··· Data for review ···

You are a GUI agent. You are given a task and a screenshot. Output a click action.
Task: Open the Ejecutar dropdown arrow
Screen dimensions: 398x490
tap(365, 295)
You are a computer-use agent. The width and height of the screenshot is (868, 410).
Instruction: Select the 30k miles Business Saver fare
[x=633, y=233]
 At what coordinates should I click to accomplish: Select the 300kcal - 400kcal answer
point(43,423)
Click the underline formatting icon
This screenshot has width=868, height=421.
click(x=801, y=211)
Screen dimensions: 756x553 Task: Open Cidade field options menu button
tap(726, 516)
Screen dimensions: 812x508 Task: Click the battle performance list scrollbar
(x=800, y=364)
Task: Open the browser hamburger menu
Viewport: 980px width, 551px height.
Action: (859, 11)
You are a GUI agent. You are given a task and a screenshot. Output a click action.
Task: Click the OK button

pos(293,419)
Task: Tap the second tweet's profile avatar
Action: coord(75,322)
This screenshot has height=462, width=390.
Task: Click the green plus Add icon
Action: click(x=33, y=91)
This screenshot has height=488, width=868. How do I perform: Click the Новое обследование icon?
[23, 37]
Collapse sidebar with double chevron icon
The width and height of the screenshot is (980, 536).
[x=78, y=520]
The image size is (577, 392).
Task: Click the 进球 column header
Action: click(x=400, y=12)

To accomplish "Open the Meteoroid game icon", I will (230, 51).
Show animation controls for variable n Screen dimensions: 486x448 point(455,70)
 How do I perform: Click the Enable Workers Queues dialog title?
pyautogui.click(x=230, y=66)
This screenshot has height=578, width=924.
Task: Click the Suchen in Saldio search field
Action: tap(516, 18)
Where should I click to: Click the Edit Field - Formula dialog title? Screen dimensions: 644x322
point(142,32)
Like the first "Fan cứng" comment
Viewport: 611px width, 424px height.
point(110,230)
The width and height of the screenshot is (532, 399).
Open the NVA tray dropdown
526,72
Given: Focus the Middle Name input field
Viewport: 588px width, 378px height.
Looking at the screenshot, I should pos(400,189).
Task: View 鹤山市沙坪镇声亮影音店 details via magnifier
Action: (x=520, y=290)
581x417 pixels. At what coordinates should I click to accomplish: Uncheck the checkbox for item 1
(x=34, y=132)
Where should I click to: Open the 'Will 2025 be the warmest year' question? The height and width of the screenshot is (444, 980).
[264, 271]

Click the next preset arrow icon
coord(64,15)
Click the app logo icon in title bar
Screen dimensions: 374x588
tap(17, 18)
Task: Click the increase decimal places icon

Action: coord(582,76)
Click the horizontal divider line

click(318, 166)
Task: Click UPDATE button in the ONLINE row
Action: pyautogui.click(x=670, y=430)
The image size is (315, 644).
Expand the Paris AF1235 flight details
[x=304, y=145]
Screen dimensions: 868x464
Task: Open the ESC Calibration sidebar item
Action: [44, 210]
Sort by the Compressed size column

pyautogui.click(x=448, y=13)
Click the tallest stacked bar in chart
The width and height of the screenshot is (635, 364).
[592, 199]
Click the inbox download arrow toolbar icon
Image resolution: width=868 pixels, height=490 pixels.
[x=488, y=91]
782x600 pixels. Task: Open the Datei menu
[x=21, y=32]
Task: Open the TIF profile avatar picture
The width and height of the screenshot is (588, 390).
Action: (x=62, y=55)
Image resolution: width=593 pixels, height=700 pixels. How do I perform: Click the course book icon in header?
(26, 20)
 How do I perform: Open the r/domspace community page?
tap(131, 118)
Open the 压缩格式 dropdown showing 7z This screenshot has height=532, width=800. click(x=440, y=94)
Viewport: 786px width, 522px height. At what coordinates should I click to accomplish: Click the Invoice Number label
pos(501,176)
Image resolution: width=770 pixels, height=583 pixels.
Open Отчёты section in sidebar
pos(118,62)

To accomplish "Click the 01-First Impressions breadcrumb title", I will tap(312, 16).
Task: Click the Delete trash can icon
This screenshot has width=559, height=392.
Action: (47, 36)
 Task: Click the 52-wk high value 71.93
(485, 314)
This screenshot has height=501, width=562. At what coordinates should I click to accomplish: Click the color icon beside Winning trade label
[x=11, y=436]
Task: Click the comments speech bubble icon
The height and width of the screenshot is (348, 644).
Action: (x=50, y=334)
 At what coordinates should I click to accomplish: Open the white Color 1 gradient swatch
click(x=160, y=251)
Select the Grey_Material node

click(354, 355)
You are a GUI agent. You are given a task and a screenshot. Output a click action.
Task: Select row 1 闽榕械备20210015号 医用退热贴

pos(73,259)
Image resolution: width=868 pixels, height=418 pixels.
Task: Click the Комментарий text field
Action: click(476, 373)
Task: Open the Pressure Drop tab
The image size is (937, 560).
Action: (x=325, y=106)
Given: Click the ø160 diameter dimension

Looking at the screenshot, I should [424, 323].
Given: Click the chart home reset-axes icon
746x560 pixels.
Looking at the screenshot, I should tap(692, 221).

···

» What you need to do
After locating the line with "Task: Open the browser hamburger menu" in the material above, return it and each line after it exactly, ending at the line with "Collapse sidebar with double chevron icon".

» Final answer
Task: Open the browser hamburger menu
Viewport: 980px width, 551px height.
Action: (859, 11)
You are a GUI agent. You are given a task and a screenshot. Output a click action.
Task: Click the OK button

pos(293,419)
Task: Tap the second tweet's profile avatar
Action: coord(75,322)
This screenshot has height=462, width=390.
Task: Click the green plus Add icon
Action: click(x=33, y=91)
This screenshot has height=488, width=868. How do I perform: Click the Новое обследование icon?
[23, 37]
Collapse sidebar with double chevron icon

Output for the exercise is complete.